** WHAT TO WORK ON **
Rewrite everything from the line containing "Sort the log by ID column header" down to the line containing "(x=345, y=84)", substituting "column heading" for each occurrence of "column header" and leaving all else unchanged.

** Target pointing data **
"""
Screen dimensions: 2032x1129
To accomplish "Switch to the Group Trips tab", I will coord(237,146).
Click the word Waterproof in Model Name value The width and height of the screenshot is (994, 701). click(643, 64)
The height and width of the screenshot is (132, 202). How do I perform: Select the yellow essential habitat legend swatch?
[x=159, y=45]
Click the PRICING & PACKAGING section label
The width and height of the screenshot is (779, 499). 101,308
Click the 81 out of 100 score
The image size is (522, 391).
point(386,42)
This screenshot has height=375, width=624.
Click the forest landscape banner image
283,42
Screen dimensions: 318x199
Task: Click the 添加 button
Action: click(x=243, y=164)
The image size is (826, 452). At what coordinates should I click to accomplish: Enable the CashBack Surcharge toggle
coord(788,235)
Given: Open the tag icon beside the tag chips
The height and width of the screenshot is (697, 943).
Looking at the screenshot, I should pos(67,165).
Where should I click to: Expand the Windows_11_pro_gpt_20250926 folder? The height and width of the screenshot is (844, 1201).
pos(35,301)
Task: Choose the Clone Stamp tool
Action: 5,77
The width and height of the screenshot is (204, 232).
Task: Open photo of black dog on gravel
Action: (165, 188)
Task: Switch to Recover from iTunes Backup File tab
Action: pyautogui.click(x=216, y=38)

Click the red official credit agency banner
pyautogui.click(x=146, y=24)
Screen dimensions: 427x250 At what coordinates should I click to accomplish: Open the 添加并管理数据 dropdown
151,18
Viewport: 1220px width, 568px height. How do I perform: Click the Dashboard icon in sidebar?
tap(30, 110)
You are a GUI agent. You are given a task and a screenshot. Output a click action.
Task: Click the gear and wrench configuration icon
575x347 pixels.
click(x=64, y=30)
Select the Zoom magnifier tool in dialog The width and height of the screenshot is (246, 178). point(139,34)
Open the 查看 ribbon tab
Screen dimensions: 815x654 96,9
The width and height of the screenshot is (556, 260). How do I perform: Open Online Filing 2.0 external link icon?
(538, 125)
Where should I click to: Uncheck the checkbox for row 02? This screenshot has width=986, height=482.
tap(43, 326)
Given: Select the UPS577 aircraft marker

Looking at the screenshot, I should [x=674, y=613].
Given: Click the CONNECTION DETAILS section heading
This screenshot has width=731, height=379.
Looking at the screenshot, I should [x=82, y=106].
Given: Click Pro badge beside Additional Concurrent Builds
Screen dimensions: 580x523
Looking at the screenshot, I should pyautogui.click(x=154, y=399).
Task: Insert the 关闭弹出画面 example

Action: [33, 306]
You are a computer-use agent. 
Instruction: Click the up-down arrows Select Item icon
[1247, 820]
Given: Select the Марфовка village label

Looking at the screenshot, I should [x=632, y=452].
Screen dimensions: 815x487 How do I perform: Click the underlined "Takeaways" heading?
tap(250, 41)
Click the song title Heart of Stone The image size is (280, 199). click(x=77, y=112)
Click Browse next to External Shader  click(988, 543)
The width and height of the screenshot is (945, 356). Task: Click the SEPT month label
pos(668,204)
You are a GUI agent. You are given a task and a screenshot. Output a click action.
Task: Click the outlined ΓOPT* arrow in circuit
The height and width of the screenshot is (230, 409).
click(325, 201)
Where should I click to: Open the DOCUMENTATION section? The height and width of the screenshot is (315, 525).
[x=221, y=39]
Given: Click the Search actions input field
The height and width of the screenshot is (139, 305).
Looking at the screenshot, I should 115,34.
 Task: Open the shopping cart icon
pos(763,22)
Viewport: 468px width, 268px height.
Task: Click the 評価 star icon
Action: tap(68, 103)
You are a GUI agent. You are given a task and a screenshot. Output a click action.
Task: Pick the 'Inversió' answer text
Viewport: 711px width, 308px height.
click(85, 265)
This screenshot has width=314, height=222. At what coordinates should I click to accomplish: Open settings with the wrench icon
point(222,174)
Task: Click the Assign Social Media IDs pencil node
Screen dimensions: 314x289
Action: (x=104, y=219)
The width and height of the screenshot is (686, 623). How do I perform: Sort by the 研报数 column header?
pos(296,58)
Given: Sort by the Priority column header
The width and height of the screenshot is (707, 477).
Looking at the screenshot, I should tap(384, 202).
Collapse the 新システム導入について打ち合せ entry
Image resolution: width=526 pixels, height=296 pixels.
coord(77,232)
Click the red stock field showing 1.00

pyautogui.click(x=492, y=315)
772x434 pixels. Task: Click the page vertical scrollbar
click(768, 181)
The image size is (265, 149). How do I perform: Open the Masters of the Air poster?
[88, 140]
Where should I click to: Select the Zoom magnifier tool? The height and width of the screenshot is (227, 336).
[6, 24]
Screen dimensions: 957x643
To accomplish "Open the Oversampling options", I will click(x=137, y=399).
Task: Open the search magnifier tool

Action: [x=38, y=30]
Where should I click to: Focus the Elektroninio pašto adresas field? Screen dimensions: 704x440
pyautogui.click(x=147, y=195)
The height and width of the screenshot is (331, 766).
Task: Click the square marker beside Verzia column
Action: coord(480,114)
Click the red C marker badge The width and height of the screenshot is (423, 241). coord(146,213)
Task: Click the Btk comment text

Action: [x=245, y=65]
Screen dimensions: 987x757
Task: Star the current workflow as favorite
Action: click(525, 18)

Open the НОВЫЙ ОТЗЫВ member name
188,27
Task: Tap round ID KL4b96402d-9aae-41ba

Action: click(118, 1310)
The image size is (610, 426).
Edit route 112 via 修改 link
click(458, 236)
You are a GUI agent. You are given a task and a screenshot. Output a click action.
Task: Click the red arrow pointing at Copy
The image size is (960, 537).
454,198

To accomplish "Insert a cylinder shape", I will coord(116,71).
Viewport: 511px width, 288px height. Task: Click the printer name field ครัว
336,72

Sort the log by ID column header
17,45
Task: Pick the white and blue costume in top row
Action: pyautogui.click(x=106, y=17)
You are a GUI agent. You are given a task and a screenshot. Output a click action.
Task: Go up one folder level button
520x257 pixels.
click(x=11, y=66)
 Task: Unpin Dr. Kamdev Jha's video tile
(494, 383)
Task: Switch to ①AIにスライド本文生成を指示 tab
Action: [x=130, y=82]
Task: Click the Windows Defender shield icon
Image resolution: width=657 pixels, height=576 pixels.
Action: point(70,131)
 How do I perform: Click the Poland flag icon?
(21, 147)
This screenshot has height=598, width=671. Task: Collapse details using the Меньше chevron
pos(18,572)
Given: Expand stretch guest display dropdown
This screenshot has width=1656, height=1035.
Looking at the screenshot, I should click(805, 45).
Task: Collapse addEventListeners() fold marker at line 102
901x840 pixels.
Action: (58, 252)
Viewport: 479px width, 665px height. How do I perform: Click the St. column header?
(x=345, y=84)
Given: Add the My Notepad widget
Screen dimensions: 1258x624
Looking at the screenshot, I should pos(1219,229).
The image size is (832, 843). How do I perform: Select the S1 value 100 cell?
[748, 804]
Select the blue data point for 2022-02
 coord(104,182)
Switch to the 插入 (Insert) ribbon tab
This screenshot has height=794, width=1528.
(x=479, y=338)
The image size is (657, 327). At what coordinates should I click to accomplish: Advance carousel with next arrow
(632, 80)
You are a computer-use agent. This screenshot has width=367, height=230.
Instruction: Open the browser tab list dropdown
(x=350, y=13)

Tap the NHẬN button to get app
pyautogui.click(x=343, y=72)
"""
** REPLY **
Sort the log by ID column heading
17,45
Task: Pick the white and blue costume in top row
Action: pyautogui.click(x=106, y=17)
You are a GUI agent. You are given a task and a screenshot. Output a click action.
Task: Go up one folder level button
520x257 pixels.
click(x=11, y=66)
 Task: Unpin Dr. Kamdev Jha's video tile
(494, 383)
Task: Switch to ①AIにスライド本文生成を指示 tab
Action: [x=130, y=82]
Task: Click the Windows Defender shield icon
Image resolution: width=657 pixels, height=576 pixels.
Action: point(70,131)
 How do I perform: Click the Poland flag icon?
(21, 147)
This screenshot has height=598, width=671. Task: Collapse details using the Меньше chevron
pos(18,572)
Given: Expand stretch guest display dropdown
This screenshot has width=1656, height=1035.
Looking at the screenshot, I should click(805, 45).
Task: Collapse addEventListeners() fold marker at line 102
901x840 pixels.
Action: (58, 252)
Viewport: 479px width, 665px height. How do I perform: Click the St. column heading?
(x=345, y=84)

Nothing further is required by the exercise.